Can a computer distinguish between the many objects in a photograph as effortlessly as the human eye?
When humans look at an image, they can identify objects down to the last pixel. At Facebook AI Research (FAIR) we're pushing machine vision to the next stage — our goal is to similarly understand images and objects at the pixel level.
Over the past few years, progress in deep convolutional neural networks and the advent of ever more powerful computing architectures has led to machine vision systems rapidly increasing in their accuracy and capabilities. We've witnessed massive advances in image classification (what is in the image?) as well as object detection (where are the objects?). See panels (a) and (b) in the image below. But this is just the beginning of understanding the most relevant visual content of any image or video. Recently we've been designing techniques that identify and segment each and every object in an image, as in rightmost panel (c) of the image below, a key capability that will enable entirely new applications.
The main new algorithms driving our advances are the DeepMask1 segmentation framework coupled with our new SharpMask2 segment refinement module. Together, they have enabled FAIR's machine vision systems to detect and precisely delineate every object in an image. The final stage of our recognition pipeline uses a specialized convolutional net, which we call MultiPathNet3, to label each object mask with the object type it contains (e.g. person, dog, sheep). We will return to the details shortly.
We're making the code for DeepMask+SharpMask as well as MultiPathNet — along with our research papers and demos related to them — open and accessible to all, with the hope that they'll help rapidly advance the field of machine vision. As we continue improving these core technologies we'll continue publishing our latest results and updating the open source tools we make available to the community.

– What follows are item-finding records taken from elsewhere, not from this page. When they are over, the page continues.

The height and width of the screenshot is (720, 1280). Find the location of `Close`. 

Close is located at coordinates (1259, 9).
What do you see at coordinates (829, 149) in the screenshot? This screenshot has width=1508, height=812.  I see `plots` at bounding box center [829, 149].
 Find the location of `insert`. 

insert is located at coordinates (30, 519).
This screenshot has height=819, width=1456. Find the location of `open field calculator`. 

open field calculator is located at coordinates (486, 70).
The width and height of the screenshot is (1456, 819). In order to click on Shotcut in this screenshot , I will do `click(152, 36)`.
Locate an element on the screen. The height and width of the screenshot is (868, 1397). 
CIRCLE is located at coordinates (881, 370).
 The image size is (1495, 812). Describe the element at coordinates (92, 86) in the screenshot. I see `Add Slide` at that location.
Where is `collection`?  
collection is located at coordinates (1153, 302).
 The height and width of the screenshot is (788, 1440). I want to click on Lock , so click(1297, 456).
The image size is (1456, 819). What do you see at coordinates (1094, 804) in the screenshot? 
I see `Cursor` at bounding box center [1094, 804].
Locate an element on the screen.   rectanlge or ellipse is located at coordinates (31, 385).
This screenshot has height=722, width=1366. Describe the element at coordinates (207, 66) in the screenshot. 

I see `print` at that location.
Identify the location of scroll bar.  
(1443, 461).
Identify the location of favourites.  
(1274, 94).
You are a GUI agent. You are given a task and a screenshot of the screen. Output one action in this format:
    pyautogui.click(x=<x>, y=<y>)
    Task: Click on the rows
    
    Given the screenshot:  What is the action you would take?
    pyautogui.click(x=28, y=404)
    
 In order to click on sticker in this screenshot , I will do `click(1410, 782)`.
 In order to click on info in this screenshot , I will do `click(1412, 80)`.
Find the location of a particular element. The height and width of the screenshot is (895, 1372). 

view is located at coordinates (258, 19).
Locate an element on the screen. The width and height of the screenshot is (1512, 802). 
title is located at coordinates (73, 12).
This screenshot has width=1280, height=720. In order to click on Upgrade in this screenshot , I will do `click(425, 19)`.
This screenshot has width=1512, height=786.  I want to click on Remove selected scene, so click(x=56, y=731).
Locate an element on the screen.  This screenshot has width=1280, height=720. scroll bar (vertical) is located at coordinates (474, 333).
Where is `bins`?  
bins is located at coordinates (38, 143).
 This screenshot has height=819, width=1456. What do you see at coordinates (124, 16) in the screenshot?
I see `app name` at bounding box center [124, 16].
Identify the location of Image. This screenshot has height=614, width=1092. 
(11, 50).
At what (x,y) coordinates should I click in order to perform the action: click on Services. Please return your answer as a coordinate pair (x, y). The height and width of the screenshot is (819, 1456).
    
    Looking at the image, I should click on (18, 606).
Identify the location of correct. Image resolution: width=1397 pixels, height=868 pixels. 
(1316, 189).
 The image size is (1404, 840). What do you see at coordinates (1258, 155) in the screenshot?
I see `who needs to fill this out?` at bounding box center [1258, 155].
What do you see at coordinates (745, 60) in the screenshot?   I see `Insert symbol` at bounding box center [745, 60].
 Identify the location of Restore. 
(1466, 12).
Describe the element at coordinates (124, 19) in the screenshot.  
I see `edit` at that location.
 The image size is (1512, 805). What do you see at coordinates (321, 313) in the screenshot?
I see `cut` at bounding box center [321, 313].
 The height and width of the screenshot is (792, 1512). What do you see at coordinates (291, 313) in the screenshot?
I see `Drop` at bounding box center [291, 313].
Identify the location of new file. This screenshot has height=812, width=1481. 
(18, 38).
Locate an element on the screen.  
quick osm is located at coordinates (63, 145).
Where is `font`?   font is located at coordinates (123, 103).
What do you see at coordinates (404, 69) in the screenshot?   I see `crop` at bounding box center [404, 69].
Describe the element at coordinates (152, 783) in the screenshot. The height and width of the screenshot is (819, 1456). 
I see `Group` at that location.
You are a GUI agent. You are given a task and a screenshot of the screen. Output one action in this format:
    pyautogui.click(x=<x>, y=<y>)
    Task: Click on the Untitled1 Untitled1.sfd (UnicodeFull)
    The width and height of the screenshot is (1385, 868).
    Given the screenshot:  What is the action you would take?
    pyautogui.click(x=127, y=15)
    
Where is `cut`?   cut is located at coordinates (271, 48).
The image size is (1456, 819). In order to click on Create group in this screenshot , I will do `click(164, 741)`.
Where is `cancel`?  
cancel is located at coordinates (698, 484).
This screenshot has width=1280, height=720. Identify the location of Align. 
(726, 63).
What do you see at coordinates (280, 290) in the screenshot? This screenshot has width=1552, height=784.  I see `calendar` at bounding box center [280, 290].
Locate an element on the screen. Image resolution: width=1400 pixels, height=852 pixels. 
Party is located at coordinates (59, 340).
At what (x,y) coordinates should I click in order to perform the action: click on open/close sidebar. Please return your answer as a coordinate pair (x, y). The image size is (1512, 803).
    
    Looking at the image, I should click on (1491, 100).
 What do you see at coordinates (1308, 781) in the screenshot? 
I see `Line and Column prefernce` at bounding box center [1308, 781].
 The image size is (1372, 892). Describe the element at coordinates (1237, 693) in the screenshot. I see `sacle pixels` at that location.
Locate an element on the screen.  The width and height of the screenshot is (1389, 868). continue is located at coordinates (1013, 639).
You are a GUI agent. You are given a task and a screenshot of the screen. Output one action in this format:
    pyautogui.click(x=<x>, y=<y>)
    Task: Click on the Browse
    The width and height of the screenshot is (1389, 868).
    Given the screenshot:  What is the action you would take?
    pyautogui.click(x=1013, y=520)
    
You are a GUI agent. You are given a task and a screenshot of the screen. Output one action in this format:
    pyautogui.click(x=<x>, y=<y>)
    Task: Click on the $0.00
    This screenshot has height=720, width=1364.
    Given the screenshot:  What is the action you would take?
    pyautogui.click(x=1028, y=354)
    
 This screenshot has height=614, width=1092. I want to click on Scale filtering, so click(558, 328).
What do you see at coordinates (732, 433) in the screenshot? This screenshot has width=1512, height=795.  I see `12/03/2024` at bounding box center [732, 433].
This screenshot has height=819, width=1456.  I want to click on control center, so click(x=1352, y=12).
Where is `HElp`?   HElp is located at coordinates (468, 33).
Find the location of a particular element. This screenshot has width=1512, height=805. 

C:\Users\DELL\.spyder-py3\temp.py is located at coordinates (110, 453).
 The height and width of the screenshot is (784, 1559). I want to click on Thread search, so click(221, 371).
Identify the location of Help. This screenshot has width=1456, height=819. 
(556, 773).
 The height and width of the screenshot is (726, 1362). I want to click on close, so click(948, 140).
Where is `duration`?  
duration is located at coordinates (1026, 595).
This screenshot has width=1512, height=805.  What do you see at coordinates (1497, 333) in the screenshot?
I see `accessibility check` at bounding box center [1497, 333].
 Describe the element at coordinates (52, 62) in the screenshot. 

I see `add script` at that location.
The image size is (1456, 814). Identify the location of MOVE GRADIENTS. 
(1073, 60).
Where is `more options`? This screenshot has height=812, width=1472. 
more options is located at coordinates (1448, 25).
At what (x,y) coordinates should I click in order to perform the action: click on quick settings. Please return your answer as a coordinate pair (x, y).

Finding patterns in the pixels
Let's take a look at the building blocks of these algorithms.
Glance at the first photo below, the one on the left. What do you see? A photographer operating his old-school camera. A grassy field. Buildings in the background. And you probably notice countless other details as well. A machine sees none of this; an image is encoded as an array of numbers representing color values for each pixel, as in the second photo, the one on the right. So how do we enable machine vision to go from pixels to a deeper understanding of an image?
It's not an easy task, due to the near infinite variability of objects and scenes in real-world settings. Objects vary in their shapes and appearances, their sizes and positions, their textures and colors. Couple this with the inherent complexity of real scenes, variable backgrounds and lighting conditions, and the general richness of our world and you see can start to see how the problem can be so difficult for machines.
Enter deep convolutional neural networks. Rather than trying to programmatically define rule-based systems for object detection, deep nets are relatively simple architectures with tens of millions of parameters that are trained rather than designed. These networks automatically learn patterns from millions of annotated examples, and having seen a sufficient number of such examples start to generalize to novel images. Deep nets are particularly adapt at answering yes/no questions about an image (classification) — for example, does an image contain a sheep?
So how do we employ deep networks for detection and segmentation? The technique we use in DeepMask is to think of segmentation as a very large number of binary classification problems. First, for every (overlapping) patch in an image we ask: Does this patch contain an object? Second, if the answer to the first question is yes for a given patch, then for every pixel in the patch we ask: Is that pixel part of the central object in the patch? We use deep networks to answer each yes/no question, and by cleverly designing our networks so that computation is shared for every patch and every pixel, we can quickly discover and segment all the objects in an image.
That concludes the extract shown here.